#### What the exercise asks
Begin with the first line below and retype each line exactly through the line containing "Hacienda Yucatan Amueblado (249) (40, 449)". Any pictures are to be left out.

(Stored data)
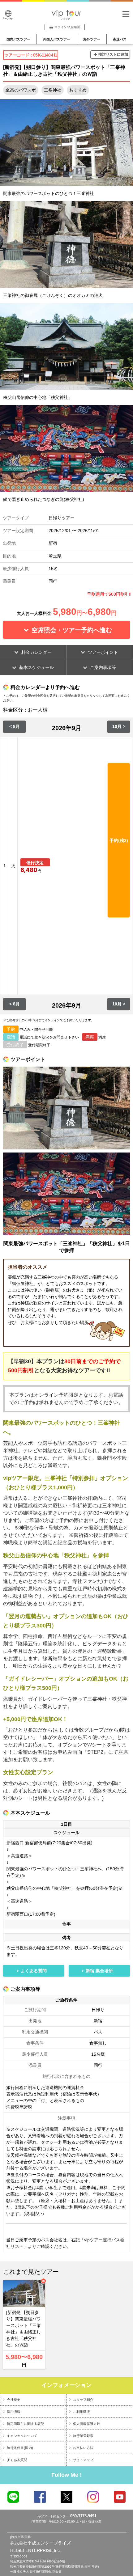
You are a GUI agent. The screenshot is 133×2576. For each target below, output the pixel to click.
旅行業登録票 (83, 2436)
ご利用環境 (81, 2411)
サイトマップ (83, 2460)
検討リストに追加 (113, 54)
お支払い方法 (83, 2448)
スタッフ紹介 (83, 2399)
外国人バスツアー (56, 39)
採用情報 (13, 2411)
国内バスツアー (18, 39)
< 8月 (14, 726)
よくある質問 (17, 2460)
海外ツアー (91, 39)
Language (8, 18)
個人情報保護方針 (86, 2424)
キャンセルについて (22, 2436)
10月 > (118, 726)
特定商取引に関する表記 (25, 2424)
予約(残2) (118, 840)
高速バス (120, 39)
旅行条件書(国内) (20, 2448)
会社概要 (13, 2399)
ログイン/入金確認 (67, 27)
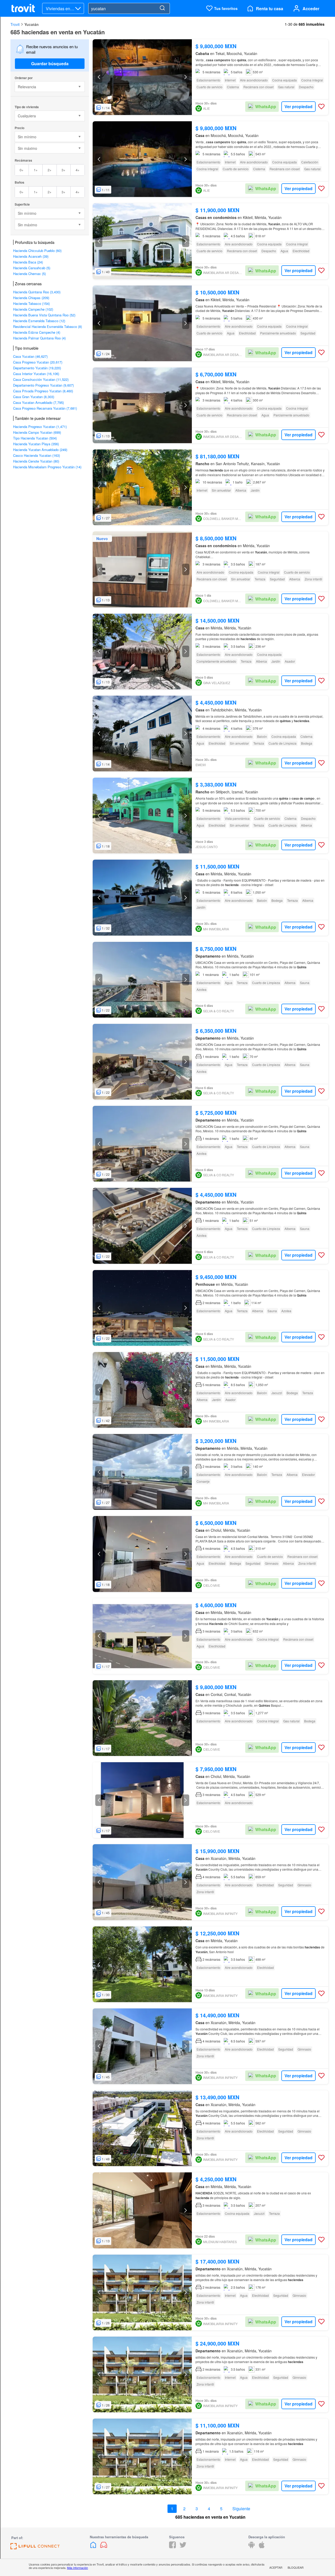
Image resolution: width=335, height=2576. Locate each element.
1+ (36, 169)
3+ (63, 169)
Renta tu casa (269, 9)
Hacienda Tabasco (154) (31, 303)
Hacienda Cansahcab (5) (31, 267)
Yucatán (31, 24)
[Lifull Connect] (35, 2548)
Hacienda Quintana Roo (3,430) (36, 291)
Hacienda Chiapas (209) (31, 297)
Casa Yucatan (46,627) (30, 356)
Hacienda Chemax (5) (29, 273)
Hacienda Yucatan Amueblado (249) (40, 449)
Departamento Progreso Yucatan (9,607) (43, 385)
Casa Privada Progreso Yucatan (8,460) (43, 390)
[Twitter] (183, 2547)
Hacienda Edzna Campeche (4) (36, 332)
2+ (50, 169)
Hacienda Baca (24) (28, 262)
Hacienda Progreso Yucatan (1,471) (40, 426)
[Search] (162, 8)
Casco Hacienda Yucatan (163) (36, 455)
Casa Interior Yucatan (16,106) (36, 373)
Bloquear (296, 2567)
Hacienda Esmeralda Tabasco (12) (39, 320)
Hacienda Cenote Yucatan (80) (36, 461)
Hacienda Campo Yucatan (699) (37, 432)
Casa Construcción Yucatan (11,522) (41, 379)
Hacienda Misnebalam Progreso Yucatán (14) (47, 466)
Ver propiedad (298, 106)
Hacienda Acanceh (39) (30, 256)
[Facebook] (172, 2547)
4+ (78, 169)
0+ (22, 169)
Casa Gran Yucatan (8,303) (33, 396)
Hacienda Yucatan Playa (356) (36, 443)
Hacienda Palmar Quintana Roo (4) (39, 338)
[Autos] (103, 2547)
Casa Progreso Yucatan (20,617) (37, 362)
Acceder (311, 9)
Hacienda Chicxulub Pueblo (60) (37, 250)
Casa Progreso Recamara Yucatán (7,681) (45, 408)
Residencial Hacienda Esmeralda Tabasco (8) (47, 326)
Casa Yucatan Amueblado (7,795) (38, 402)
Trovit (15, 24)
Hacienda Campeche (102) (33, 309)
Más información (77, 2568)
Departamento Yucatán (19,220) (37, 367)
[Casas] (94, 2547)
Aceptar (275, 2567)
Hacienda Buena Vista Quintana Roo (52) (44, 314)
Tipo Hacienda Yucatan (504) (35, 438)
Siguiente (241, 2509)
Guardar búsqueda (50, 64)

#### Task result
You are a GUI agent. The screenshot is 133×2576. For each target below, output the pixel to click.
旅行業登録票 (83, 2436)
ご利用環境 (81, 2411)
サイトマップ (83, 2460)
検討リストに追加 (113, 54)
お支払い方法 (83, 2448)
スタッフ紹介 (83, 2399)
外国人バスツアー (56, 39)
採用情報 (13, 2411)
国内バスツアー (18, 39)
< 8月 (14, 726)
よくある質問 (17, 2460)
海外ツアー (91, 39)
Language (8, 18)
個人情報保護方針 (86, 2424)
キャンセルについて (22, 2436)
10月 > (118, 726)
特定商取引に関する表記 (25, 2424)
予約(残2) (118, 840)
高速バス (120, 39)
旅行条件書(国内) (20, 2448)
会社概要 (13, 2399)
ログイン/入金確認 (67, 27)
Image resolution: width=335, height=2576. Locate each element.
1+ (36, 169)
3+ (63, 169)
Renta tu casa (269, 9)
Hacienda Tabasco (154) (31, 303)
Hacienda Cansahcab (5) (31, 267)
Yucatán (31, 24)
[Lifull Connect] (35, 2548)
Hacienda Quintana Roo (3,430) (36, 291)
Hacienda Chiapas (209) (31, 297)
Casa Yucatan (46,627) (30, 356)
Hacienda Chemax (5) (29, 273)
Hacienda Yucatan Amueblado (249) (40, 449)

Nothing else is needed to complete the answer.